At this stage we need to flush the in memory heat map data to the persistent tables and views on disk.

A rough and dirty way to do this is to bounce the database rather than wait for the MMON background process to kick in and do the job.

After restarting the database we now see that the heap map; statistics are showing that the table was last accessed more than a month ago in August.

select object_name, segment_write_time
 from dba_heat_map_segment
 where object_name='MYOBJECTS';

 OBJECT_NAME
 --------------------------------------------------------------------------------
 SEGMENT_W
 ---------
 MYOBJECTS
 10-AUG-13

Normally the ADO related jobs are run in the maintenance window. Rather than wait for this window to occur we trigger it manually via the DBMS_ILM.EXECUTE_ILM procedure called from this PL/SQL block.

SQL> conn scott/tiger
 Connected.
declare
v_executionid number;
begin
dbms_ilm.execute_ILM (ILM_SCOPE      => dbms_ilm.SCOPE_SCHEMA,
                      execution_mode => dbms_ilm.ilm_execution_offline,
                      task_id        => v_executionid);
end;
/

We can now query the USER_ILMTASKS view and see that the ADO job has been started and the ILM policy we have defined has been earmarked for execution.
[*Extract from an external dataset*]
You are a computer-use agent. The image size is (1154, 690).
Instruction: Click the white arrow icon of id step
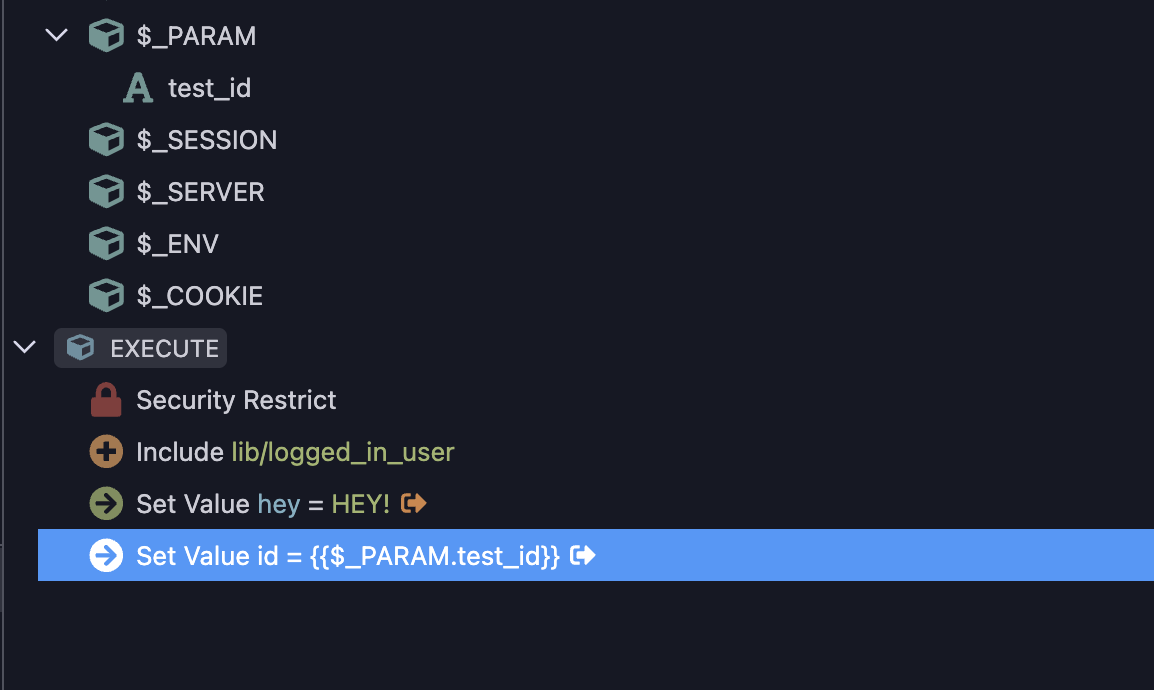click(x=106, y=555)
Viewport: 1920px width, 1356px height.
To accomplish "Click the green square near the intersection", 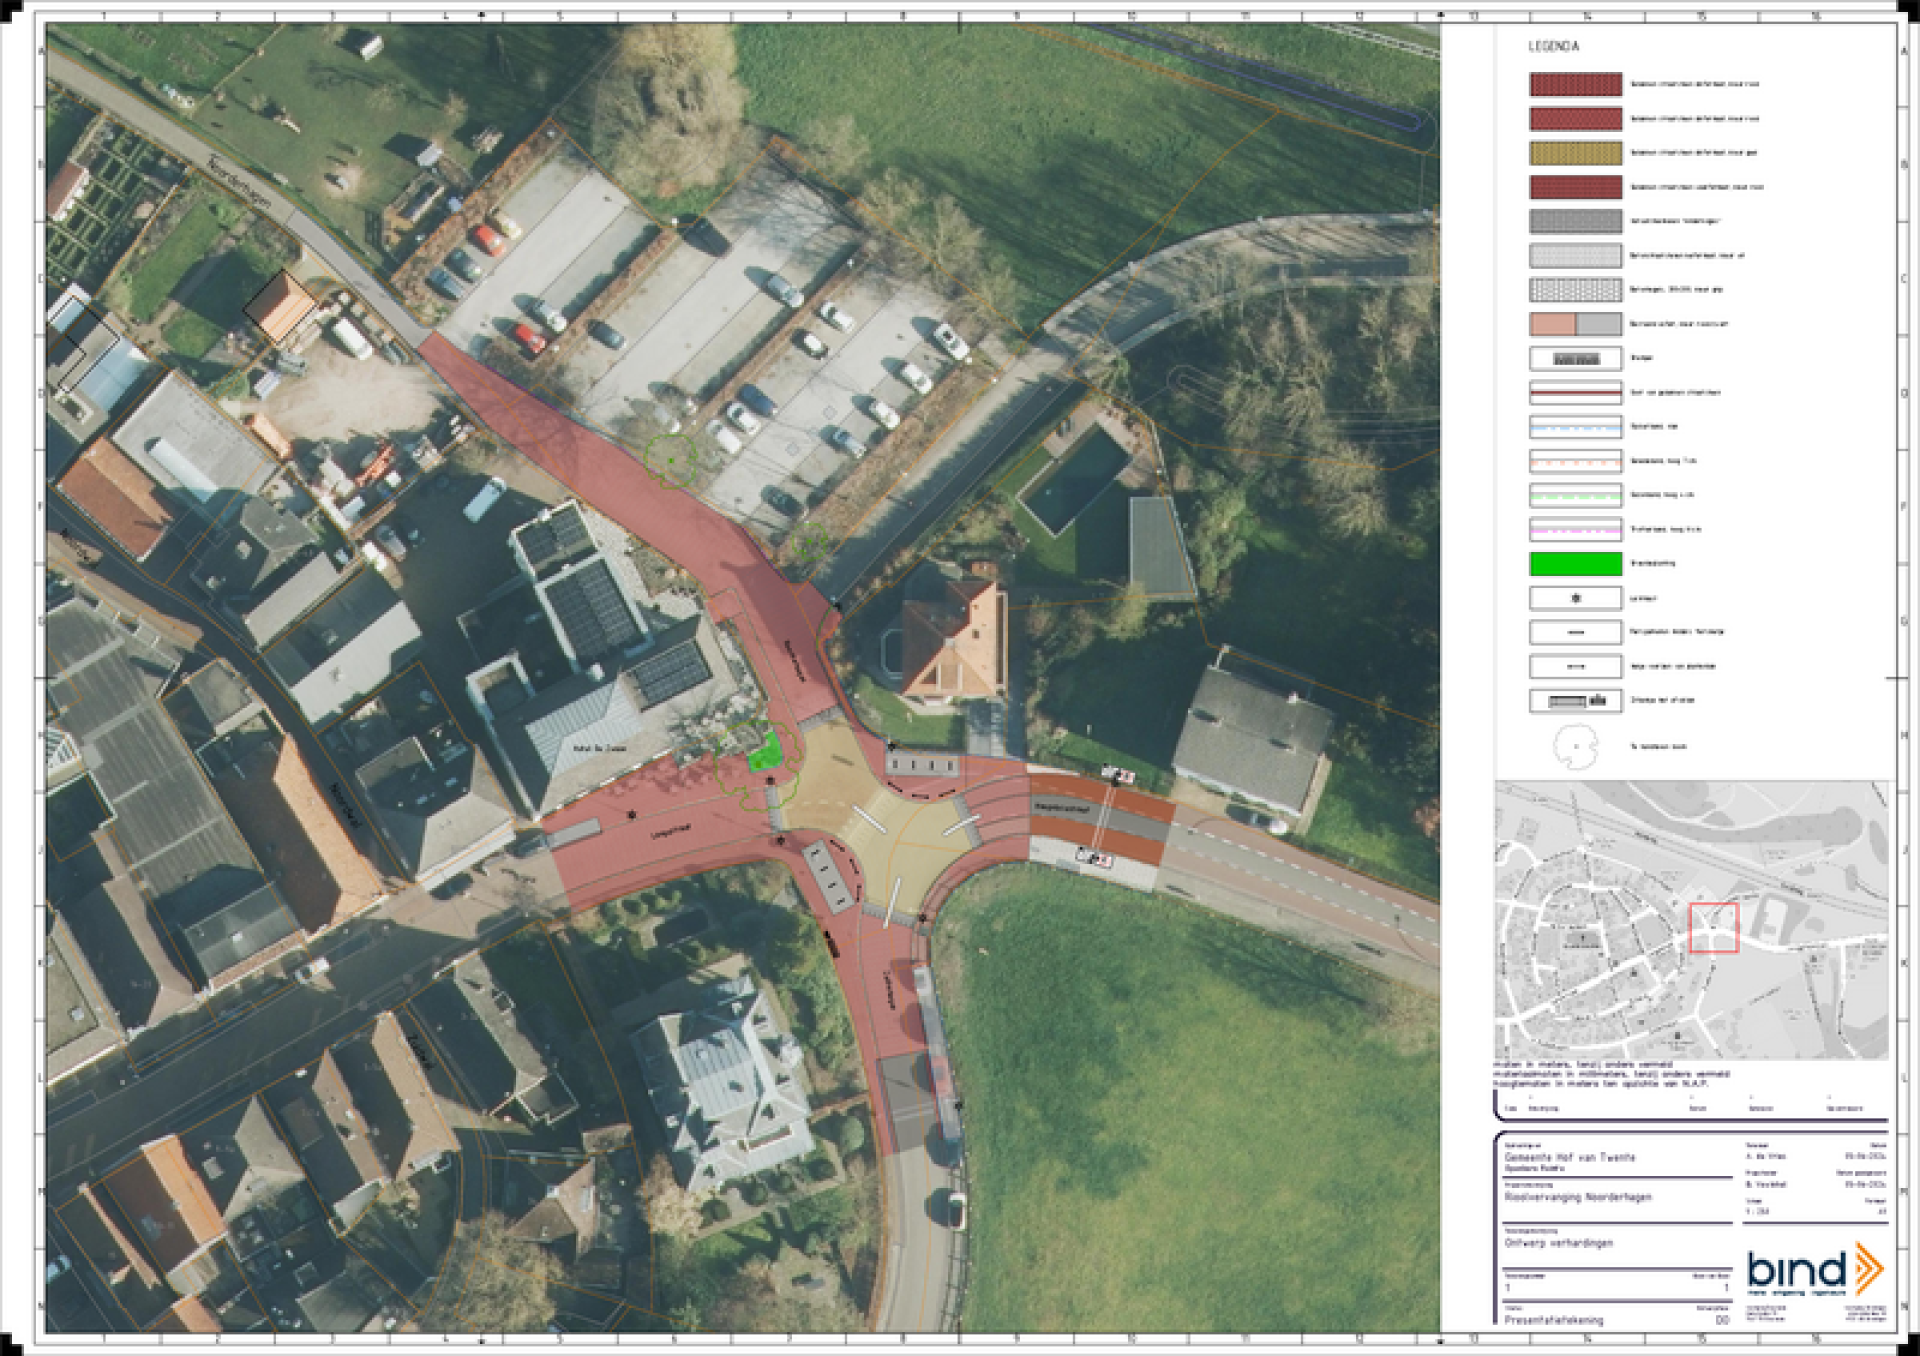I will pos(764,751).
select task_id, start_time as start_time from user_ilmtasks;
TASK_ID
----------
START_TIME
---------------------------------------------------------------------------
7
09-SEP-13 02.50.24.895834 PM
select task_id, job_name, job_state, completion_time completion from user_ilmresults;
TASK_ID
----------
JOB_NAME
--------------------------------------------------------------------------------
JOB_STATE
-----------------------------------
COMPLETION
---------------------------------------------------------------------------
8
ILMJOB1116
JOB CREATED
select task_id, policy_name, object_name, selected_for_execution, job_name
from user_ilmevaluationdetails
where task_id=11;
TASK_ID
----------
POLICY_NAME
--------------------------------------------------------------------------------
OBJECT_NAME
--------------------------------------------------------------------------------
SELECTED_FOR_EXECUTION
------------------------------------------
JOB_NAME
--------------------------------------------------------------------------------
8
P3
MYOBJECTS
TASK_ID
----------
POLICY_NAME
--------------------------------------------------------------------------------
OBJECT_NAME
--------------------------------------------------------------------------------
SELECTED_FOR_EXECUTION
------------------------------------------
JOB_NAME
--------------------------------------------------------------------------------
SELECTED FOR EXECUTION
ILMJOB1116

We can now see that the table has been compressed and the ADO job has been completed.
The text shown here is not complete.